Data to use below:

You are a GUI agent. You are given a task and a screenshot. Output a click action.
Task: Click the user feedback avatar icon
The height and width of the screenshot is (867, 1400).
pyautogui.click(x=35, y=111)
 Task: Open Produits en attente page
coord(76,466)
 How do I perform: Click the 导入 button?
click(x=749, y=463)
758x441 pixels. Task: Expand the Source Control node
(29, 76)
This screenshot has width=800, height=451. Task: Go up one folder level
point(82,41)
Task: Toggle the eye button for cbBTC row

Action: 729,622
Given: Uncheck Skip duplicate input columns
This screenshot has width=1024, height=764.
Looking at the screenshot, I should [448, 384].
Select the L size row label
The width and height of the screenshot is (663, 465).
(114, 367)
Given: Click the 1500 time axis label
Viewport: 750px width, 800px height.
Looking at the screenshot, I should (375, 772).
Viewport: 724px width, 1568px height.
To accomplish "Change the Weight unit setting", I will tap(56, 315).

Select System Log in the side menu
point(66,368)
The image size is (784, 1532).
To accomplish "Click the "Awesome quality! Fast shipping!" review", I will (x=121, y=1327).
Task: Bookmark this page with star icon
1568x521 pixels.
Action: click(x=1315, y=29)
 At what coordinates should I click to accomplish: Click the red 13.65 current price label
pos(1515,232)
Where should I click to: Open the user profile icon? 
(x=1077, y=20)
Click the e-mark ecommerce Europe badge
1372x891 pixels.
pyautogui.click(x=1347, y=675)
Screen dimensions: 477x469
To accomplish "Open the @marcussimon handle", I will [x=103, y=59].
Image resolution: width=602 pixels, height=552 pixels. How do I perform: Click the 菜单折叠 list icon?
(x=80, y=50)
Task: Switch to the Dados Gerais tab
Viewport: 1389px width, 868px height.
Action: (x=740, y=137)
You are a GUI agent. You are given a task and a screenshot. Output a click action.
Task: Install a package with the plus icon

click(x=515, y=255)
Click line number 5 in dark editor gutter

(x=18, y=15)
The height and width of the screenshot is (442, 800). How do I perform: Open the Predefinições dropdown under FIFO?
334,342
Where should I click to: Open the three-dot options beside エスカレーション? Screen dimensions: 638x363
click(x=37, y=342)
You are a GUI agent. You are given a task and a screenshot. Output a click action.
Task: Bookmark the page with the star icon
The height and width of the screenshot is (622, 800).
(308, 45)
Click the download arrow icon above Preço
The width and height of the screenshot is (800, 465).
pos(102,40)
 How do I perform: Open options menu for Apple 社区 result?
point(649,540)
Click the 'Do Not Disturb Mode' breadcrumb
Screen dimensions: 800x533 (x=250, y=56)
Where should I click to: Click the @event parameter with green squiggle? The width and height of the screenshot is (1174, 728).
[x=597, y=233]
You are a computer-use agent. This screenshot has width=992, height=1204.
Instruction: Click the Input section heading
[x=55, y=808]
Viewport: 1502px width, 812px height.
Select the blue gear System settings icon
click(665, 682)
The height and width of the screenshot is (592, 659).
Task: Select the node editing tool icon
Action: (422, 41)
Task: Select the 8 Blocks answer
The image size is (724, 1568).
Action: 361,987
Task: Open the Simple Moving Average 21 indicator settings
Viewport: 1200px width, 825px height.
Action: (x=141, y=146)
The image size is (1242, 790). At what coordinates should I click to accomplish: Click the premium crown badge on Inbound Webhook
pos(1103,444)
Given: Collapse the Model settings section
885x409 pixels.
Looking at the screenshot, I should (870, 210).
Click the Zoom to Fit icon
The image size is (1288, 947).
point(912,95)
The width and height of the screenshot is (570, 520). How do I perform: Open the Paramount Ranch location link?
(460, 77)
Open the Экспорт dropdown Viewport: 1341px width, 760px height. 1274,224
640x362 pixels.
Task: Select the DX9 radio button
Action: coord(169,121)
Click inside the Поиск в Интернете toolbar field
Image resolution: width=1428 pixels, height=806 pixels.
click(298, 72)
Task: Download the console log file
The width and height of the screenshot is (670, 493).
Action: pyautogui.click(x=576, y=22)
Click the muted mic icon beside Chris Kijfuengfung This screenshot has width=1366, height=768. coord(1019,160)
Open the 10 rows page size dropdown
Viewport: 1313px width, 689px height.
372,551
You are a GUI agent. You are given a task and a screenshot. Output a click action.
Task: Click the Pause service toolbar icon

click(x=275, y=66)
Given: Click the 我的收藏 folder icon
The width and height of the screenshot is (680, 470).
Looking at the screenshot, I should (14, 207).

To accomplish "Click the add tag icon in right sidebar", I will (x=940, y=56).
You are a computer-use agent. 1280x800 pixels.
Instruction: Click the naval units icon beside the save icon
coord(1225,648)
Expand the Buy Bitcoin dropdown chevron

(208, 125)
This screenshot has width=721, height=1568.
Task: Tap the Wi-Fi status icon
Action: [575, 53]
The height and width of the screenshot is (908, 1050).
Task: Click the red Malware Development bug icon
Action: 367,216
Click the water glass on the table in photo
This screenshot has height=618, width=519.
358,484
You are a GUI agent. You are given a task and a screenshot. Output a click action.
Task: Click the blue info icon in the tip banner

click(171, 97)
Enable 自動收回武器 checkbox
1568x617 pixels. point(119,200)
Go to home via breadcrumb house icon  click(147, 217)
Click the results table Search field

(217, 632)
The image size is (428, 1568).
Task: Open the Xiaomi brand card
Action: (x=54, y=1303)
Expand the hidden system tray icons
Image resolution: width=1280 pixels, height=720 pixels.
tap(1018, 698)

End of Data to use.

** Description of the task **
Write out the complete set of records exactly as given.

** Written response **
You are a GUI agent. You are given a task and a screenshot. Output a click action.
Task: Click the user feedback avatar icon
The height and width of the screenshot is (867, 1400).
pyautogui.click(x=35, y=111)
 Task: Open Produits en attente page
coord(76,466)
 How do I perform: Click the 导入 button?
click(x=749, y=463)
758x441 pixels. Task: Expand the Source Control node
(29, 76)
This screenshot has width=800, height=451. Task: Go up one folder level
point(82,41)
Task: Toggle the eye button for cbBTC row

Action: 729,622
Given: Uncheck Skip duplicate input columns
This screenshot has width=1024, height=764.
Looking at the screenshot, I should [448, 384].
Select the L size row label
The width and height of the screenshot is (663, 465).
(114, 367)
Given: Click the 1500 time axis label
Viewport: 750px width, 800px height.
Looking at the screenshot, I should (375, 772).
Viewport: 724px width, 1568px height.
To accomplish "Change the Weight unit setting", I will tap(56, 315).

Select System Log in the side menu
point(66,368)
The image size is (784, 1532).
To accomplish "Click the "Awesome quality! Fast shipping!" review", I will (x=121, y=1327).
Task: Bookmark this page with star icon
1568x521 pixels.
Action: click(x=1315, y=29)
 At what coordinates should I click to accomplish: Click the red 13.65 current price label
pos(1515,232)
Where should I click to: Open the user profile icon? 
(x=1077, y=20)
Click the e-mark ecommerce Europe badge
1372x891 pixels.
pyautogui.click(x=1347, y=675)
Screen dimensions: 477x469
To accomplish "Open the @marcussimon handle", I will [x=103, y=59].
Image resolution: width=602 pixels, height=552 pixels. How do I perform: Click the 菜单折叠 list icon?
(x=80, y=50)
Task: Switch to the Dados Gerais tab
Viewport: 1389px width, 868px height.
Action: (x=740, y=137)
You are a GUI agent. You are given a task and a screenshot. Output a click action.
Task: Install a package with the plus icon

click(x=515, y=255)
Click line number 5 in dark editor gutter

(x=18, y=15)
The height and width of the screenshot is (442, 800). How do I perform: Open the Predefinições dropdown under FIFO?
334,342
Where should I click to: Open the three-dot options beside エスカレーション? Screen dimensions: 638x363
click(x=37, y=342)
You are a GUI agent. You are given a task and a screenshot. Output a click action.
Task: Bookmark the page with the star icon
The height and width of the screenshot is (622, 800).
(308, 45)
Click the download arrow icon above Preço
The width and height of the screenshot is (800, 465).
pos(102,40)
 How do I perform: Open options menu for Apple 社区 result?
point(649,540)
Click the 'Do Not Disturb Mode' breadcrumb
Screen dimensions: 800x533 (x=250, y=56)
Where should I click to: Click the @event parameter with green squiggle? The width and height of the screenshot is (1174, 728).
[x=597, y=233]
You are a computer-use agent. This screenshot has width=992, height=1204.
Instruction: Click the Input section heading
[x=55, y=808]
Viewport: 1502px width, 812px height.
Select the blue gear System settings icon
click(665, 682)
The height and width of the screenshot is (592, 659).
Task: Select the node editing tool icon
Action: (422, 41)
Task: Select the 8 Blocks answer
The image size is (724, 1568).
Action: 361,987
Task: Open the Simple Moving Average 21 indicator settings
Viewport: 1200px width, 825px height.
Action: (x=141, y=146)
The image size is (1242, 790). At what coordinates should I click to accomplish: Click the premium crown badge on Inbound Webhook
pos(1103,444)
Given: Collapse the Model settings section
885x409 pixels.
Looking at the screenshot, I should (870, 210).
Click the Zoom to Fit icon
The image size is (1288, 947).
point(912,95)
The width and height of the screenshot is (570, 520). How do I perform: Open the Paramount Ranch location link?
(460, 77)
Open the Экспорт dropdown Viewport: 1341px width, 760px height. 1274,224
640x362 pixels.
Task: Select the DX9 radio button
Action: coord(169,121)
Click inside the Поиск в Интернете toolbar field
Image resolution: width=1428 pixels, height=806 pixels.
click(298, 72)
Task: Download the console log file
The width and height of the screenshot is (670, 493).
Action: pyautogui.click(x=576, y=22)
Click the muted mic icon beside Chris Kijfuengfung This screenshot has width=1366, height=768. coord(1019,160)
Open the 10 rows page size dropdown
Viewport: 1313px width, 689px height.
372,551
You are a GUI agent. You are given a task and a screenshot. Output a click action.
Task: Click the Pause service toolbar icon

click(x=275, y=66)
Given: Click the 我的收藏 folder icon
The width and height of the screenshot is (680, 470).
Looking at the screenshot, I should (14, 207).

To accomplish "Click the add tag icon in right sidebar", I will (x=940, y=56).
You are a computer-use agent. 1280x800 pixels.
Instruction: Click the naval units icon beside the save icon
coord(1225,648)
Expand the Buy Bitcoin dropdown chevron

(208, 125)
This screenshot has width=721, height=1568.
Task: Tap the Wi-Fi status icon
Action: [575, 53]
The height and width of the screenshot is (908, 1050).
Task: Click the red Malware Development bug icon
Action: 367,216
Click the water glass on the table in photo
This screenshot has height=618, width=519.
358,484
You are a GUI agent. You are given a task and a screenshot. Output a click action.
Task: Click the blue info icon in the tip banner

click(171, 97)
Enable 自動收回武器 checkbox
1568x617 pixels. point(119,200)
Go to home via breadcrumb house icon  click(147, 217)
Click the results table Search field

(217, 632)
The image size is (428, 1568).
Task: Open the Xiaomi brand card
Action: (x=54, y=1303)
Expand the hidden system tray icons
Image resolution: width=1280 pixels, height=720 pixels.
tap(1018, 698)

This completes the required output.